__ACTIVITY__. Below are the records. Restate word for word every line from the one that contains "Mga Tuntunin at Kundisyon (1106, 1145)" through the final line, both included.

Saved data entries

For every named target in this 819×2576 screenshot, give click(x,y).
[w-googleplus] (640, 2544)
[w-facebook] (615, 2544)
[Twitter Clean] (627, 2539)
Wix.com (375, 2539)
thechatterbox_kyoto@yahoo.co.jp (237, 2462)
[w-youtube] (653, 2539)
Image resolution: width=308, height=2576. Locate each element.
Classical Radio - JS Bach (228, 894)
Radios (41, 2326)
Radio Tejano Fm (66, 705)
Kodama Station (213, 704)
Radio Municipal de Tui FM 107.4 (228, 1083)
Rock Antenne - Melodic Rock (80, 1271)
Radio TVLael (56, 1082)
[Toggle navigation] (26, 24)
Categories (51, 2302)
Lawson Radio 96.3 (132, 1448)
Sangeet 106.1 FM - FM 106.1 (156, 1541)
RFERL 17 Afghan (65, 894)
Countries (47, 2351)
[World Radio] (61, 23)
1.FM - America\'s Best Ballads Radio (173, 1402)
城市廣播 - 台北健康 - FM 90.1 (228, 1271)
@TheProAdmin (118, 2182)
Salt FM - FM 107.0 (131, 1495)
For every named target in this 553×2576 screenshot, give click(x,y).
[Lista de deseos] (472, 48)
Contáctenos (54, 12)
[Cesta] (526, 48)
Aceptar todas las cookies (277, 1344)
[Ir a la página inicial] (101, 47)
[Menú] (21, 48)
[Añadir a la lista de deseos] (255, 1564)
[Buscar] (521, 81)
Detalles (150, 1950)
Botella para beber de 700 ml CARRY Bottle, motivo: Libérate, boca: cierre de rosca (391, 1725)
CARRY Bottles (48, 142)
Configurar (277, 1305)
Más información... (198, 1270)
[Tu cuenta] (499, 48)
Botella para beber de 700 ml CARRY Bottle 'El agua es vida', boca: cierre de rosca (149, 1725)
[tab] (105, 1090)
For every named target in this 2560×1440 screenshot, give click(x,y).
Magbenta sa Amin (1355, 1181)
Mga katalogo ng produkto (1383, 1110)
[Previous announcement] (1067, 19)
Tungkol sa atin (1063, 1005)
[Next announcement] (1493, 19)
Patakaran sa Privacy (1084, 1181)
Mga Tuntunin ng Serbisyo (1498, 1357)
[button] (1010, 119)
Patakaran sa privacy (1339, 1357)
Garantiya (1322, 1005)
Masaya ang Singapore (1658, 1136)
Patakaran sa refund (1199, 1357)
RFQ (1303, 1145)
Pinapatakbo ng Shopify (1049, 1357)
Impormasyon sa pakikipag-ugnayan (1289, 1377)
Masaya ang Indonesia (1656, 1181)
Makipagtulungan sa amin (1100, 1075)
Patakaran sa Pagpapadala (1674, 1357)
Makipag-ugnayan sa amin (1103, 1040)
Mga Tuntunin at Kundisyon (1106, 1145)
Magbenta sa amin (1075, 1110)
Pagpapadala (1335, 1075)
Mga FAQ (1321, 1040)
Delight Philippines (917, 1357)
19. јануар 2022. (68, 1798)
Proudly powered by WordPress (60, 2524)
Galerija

__TASK SOLUTION__.
Mga Tuntunin at Kundisyon (1106, 1145)
Magbenta sa amin (1075, 1110)
Pagpapadala (1335, 1075)
Mga FAQ (1321, 1040)
Delight Philippines (917, 1357)
19. јануар 2022. (68, 1798)
Proudly powered by WordPress (60, 2524)
Galerija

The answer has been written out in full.